As a tribute to Ilan Ramon, MacLean brought a Torah aboard the Atlantis space shuttle.
It was returned Tuesday to Professor Henry Fenichel at a ceremony at The Center for Holocaust and Humanity Education in Cincinnati. Fenichel is a physics professor in Cincinnati and a child survivor of the Holocaust.
“Ilan Ramon was my best friend,” MacLean said at the ceremony.
A small Torah scroll was brought aboard the 2003 flight of the Columbia space shuttle by Ramon, who was the son of an Auschwitz survivor. It belonged to Professor Joachim Joseph of the University of Tel Aviv, a Holocaust survivor who brought it out of the Bergen Belsen concentration camp, where as an inmate he secretly held a ceremony for his bar mitzvah.
Joseph, too frail to attend the Tuesday ceremony, sent a videotaped message from Israel.
The Columbia shuttle crashed, killing its crew.

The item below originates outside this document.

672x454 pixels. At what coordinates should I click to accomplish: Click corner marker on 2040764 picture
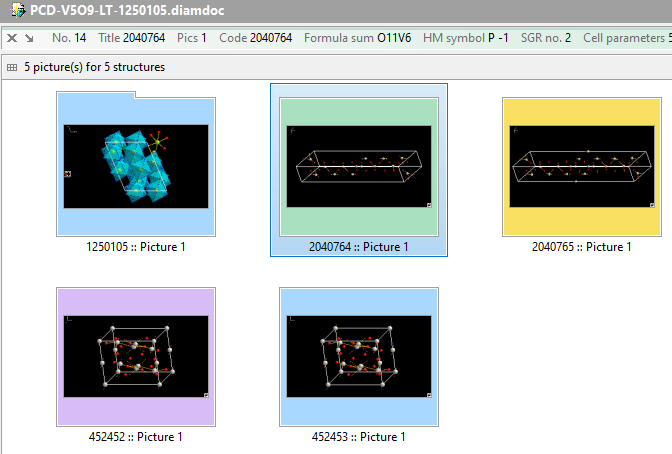(427, 203)
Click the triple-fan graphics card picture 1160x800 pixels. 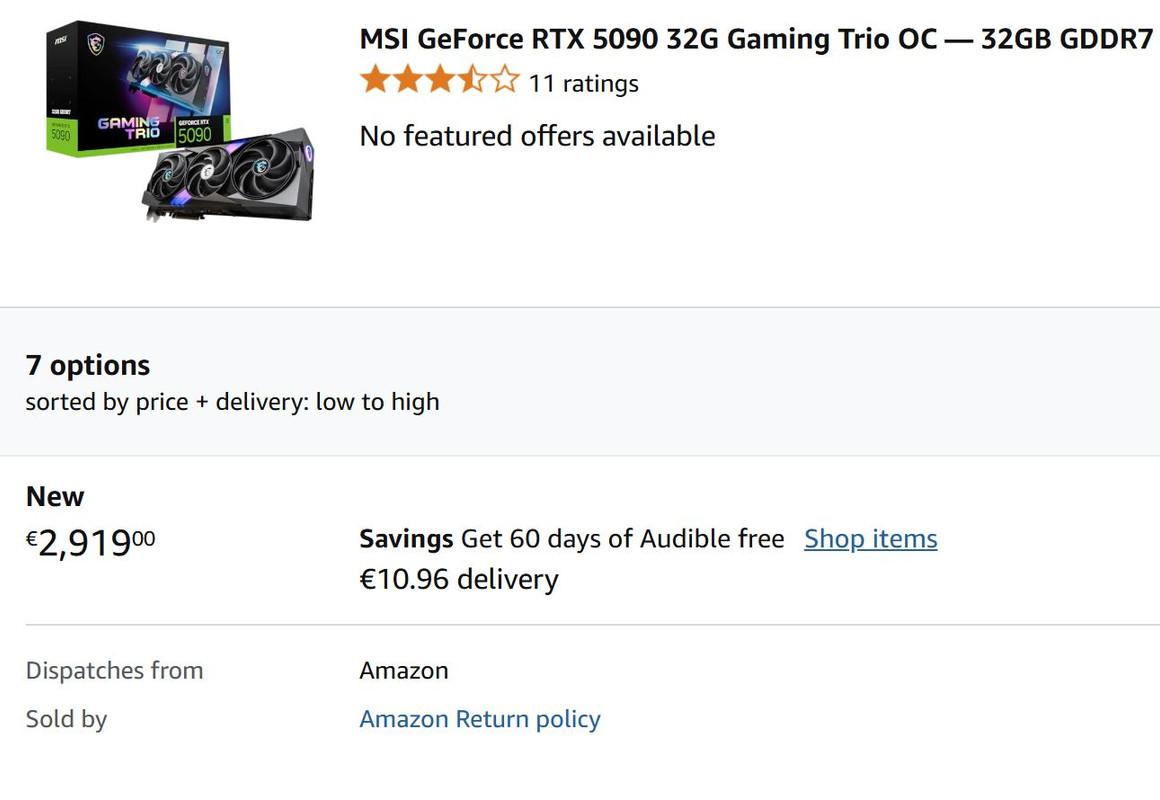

To honor the memory of her husband and the crew of the Columbia, Rona Ramon appealed to a friend, MacLean, to bring another small Torah from Fenichel, a survivor of Bergen Belsen, aboard the 2006 flight of the Atlantis.
She had discovered Fenichel in April on Yom HaShoah as part of a videoconference between Cincinnati and Israeli schoolchildren.
“There was this modest man, a Dutch survivor of the Holocaust, holding a small Torah that was like a sister to the Torah that Ilan took up in space,” she recalled. “I knew that I needed to ask him for a very big favor — to allow his Torah to go up in the next shuttle, and make the return back to Earth — for Ilan’s sake, for his memory, to complete his mission.”
Fenichel expressed the hope that Joseph’s “Torah — the Columbia Torah — and by extension my Torah, — the Atlantis Torah — represents the survival of the Jewish people and the hope for the future, as well as the ability to rise from the anguish of the Holocaust, and to reach for the stars.”
The Atlantis Torah will be the centerpiece of a traveling exhibition in 2007.
(Racelle R. Weiman is founding director of the Center for Holocaust and Humanity Education on the Cincinnati campus of the Hebrew Union College-Jewish Institute of Religion.)